Alle Beschlüsse der Frühjahrssession 2026 im Liveticker

Der Kantonsrat tagt im Kantonsratssaal. Sämtliche Beschlüsse finden Sie hier laufend ergänzt:

Beschlüsse vom Mittwoch, 4. März 2026

  • Der Kantonsratspräsident beendet die Frühjahrssession.
  • Der Kantonsrat erlässt in der Schlussabstimmung den Kantonsratsbeschluss über den Bau des Stützbauwerks Valurrank der Kantonsstrasse Nr. 76 in Bad Ragaz (36.25.01 neues Fenster). Der Erlass unterliegt dem fakultativen Finanzreferendum.
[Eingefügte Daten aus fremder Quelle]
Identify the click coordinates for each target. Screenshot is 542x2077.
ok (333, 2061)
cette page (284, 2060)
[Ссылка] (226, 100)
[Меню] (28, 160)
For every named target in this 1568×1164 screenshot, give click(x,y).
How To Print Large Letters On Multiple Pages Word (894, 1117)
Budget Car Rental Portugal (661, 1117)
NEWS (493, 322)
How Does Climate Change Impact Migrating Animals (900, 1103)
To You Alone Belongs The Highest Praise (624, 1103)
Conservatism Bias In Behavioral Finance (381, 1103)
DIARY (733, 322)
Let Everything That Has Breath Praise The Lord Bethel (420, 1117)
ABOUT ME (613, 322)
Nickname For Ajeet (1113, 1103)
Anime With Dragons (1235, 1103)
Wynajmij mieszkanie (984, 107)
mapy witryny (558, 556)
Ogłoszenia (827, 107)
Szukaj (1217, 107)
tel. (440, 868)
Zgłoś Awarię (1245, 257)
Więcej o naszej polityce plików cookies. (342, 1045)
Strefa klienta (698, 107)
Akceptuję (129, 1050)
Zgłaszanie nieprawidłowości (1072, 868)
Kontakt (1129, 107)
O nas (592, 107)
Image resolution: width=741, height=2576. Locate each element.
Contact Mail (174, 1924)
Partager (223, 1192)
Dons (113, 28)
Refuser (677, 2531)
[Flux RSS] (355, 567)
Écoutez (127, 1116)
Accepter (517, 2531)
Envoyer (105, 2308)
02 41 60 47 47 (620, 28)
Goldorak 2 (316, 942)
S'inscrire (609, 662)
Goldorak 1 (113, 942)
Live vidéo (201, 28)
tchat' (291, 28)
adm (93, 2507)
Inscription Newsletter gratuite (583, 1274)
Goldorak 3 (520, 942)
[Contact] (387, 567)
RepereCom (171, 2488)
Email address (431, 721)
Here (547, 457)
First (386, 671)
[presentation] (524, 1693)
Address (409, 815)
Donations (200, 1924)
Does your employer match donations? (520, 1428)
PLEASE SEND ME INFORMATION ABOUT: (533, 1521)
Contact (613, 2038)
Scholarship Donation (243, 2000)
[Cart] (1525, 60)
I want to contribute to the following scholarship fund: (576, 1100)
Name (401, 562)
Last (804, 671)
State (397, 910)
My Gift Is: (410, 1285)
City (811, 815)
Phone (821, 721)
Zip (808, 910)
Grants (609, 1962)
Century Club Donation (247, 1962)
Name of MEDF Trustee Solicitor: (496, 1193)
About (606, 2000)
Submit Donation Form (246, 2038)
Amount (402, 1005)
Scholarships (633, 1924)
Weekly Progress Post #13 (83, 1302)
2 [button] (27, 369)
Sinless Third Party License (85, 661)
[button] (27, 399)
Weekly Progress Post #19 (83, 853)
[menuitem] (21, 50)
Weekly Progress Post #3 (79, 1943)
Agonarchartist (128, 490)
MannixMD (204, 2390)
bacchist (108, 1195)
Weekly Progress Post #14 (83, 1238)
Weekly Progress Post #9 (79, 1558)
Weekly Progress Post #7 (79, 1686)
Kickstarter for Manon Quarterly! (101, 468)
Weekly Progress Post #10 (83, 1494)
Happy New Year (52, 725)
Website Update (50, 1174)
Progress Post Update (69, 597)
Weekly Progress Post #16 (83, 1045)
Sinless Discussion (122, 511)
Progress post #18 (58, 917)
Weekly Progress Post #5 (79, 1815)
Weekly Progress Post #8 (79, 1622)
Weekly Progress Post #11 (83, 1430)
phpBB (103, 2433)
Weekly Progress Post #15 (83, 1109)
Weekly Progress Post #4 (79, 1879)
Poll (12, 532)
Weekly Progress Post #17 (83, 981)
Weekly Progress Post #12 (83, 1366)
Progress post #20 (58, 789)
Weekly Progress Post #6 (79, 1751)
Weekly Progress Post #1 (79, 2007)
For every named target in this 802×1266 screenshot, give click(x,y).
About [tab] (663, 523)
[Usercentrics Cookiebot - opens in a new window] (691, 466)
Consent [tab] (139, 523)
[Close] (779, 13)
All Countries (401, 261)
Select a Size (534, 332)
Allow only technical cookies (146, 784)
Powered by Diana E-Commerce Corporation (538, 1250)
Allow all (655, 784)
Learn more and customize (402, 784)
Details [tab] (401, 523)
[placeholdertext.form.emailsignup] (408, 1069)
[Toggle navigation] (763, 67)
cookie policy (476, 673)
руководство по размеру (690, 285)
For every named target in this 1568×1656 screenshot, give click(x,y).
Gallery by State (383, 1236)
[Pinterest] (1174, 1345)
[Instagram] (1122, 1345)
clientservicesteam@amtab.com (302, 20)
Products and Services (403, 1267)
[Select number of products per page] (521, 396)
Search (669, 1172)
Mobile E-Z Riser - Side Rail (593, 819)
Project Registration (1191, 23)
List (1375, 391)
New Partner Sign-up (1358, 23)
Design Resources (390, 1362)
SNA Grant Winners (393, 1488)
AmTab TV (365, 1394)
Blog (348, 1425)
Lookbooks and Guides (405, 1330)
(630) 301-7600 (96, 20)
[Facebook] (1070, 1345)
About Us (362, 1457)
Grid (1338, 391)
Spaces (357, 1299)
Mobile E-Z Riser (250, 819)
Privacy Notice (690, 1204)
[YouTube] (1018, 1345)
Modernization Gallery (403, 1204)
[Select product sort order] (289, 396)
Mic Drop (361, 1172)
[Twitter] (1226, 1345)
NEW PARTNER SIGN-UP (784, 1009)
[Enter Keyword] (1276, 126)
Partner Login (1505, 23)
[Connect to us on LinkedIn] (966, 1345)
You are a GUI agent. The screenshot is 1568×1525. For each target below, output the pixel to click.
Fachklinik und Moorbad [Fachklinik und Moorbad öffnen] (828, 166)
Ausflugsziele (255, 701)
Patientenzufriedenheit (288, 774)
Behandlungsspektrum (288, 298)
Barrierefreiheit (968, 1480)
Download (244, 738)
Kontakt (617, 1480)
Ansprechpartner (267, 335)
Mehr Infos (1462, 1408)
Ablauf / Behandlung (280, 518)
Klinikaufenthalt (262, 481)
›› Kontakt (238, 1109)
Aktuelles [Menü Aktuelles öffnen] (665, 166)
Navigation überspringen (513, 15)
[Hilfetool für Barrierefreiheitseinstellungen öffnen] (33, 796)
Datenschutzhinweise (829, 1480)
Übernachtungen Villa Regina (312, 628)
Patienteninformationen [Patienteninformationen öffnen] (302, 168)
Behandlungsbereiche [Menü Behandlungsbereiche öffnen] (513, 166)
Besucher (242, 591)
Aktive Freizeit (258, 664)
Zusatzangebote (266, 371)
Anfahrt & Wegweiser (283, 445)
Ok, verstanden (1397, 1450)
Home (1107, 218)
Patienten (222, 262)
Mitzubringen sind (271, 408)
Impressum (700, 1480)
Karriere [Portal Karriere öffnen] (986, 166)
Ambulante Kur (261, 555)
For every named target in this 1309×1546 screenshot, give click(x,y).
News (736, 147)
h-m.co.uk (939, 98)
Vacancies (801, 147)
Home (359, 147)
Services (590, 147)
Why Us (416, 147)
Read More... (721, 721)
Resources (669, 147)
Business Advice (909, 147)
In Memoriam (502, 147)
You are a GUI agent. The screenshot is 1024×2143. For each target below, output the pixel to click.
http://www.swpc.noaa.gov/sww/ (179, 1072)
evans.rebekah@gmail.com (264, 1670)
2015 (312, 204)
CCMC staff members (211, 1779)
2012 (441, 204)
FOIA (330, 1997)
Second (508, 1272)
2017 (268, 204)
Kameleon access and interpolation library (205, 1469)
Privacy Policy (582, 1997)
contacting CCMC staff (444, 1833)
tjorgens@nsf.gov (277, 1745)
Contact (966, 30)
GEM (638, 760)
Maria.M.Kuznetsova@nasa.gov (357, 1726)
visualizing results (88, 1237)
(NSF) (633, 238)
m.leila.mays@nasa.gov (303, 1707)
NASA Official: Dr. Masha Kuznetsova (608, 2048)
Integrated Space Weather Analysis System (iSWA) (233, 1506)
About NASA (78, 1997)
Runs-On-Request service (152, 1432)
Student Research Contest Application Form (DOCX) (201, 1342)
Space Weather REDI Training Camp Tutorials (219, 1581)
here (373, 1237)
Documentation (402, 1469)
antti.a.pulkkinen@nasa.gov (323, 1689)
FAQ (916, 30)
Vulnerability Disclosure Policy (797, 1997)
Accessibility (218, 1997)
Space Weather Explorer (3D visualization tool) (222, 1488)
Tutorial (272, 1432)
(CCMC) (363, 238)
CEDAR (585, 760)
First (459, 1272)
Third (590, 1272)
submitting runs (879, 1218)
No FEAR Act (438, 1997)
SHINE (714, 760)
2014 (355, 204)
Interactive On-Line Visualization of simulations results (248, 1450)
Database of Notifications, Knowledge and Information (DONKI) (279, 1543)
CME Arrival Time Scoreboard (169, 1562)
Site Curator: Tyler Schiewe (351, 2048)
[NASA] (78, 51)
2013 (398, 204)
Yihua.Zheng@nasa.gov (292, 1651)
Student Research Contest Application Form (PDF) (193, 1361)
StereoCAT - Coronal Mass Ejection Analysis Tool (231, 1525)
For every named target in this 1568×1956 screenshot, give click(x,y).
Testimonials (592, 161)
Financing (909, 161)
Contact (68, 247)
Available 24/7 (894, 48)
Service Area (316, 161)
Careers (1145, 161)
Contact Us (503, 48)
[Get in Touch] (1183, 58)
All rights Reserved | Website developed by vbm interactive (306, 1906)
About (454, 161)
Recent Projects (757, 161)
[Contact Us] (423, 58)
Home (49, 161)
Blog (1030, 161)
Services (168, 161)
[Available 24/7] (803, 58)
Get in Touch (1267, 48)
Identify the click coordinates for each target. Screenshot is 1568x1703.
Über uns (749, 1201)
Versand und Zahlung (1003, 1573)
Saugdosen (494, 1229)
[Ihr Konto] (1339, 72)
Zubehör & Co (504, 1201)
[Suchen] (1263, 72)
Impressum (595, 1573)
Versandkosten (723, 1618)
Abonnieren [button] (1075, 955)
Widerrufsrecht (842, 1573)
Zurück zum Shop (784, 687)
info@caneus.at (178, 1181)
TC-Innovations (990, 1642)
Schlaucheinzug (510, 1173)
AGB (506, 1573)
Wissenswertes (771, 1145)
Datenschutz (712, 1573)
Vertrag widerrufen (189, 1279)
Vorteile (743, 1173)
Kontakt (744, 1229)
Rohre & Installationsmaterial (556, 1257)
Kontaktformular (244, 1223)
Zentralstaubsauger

Es geht um die Sanierung und Linienkorrektur der Kantonsstrasse Nr. 76 in Bad Ragaz beim Abschnitt Valurrank, wo alte Stützbauwerke ersetzt und die Strasse den heutigen Anforderungen angepasst werden sollen.
  • Der Kantonsrat erlässt in der Schlussabstimmung den IV. Nachtrag zum Planungs- und Baugesetz (22.25.13 neues Fenster). Es geht um die Anpassung der Übergangsbestimmungen für Sondernutzungspläne im Planungs- und Baugesetz, um einen Planungsstillstand in Gemeinden ohne angepasste Ortsplanung zu verhindern, die Rechtssicherheit zu erhöhen und die Frist zur Anpassung der Rahmennutzungsplanung zu verlängern.
  • Der Kantonsrat erlässt in der Schlussabstimmung den XIV. Nachtrag zum Einführungsgesetz zur Bundesgesetzgebung über die Krankenversicherung (22.25.08 neues Fenster). Der Erlass unterliegt dem fakultativen Referendum. Es geht um die Anpassung der gesetzlichen Grundlage für mehr Mittel für die Prämienverbilligung aufgrund neuem Bundesrecht.
  • Der Kantonsrat erlässt in der Schlussabstimmung den VII. Nachtrag zum Gerichtsgesetz (Wohnsitzpflicht) (22.25.07 neues Fenster). Der Erlass unterliegt dem fakultativen Referendum. Es geht um die Ausweitung der Wohnsitzpflicht von hauptamtlichen Richterinnen und Richter. Neu soll sich ihr Wohnsitz nicht mehr auf den Gerichtskreis beschränken, sondern auf den Kanton ausgeweitet werden. Die Wohnsitzpflicht für nebenamtliche Richterinnen und Richter bleibt auf den Gerichtskreis beschränkt.
  • Der Kantonsrat erledigt drei für dringlich erklärte Interpellationen:
    • Auswirkungen der Revision der Steuer für Personenwagen und Motorräder (51.26.14 neues Fenster); 
    • Systemwechsel bei den Strassenverkehrsabgaben – wo bleibt die Kosten- und Ertragsneutralität? (51.26.03 neues Fenster); 
    • Systemwechsel bei Fahrzeugbesteuerung: Ertragsneutralität oder verdeckte Steuererhöhung? (51.26.02 neues Fenster). 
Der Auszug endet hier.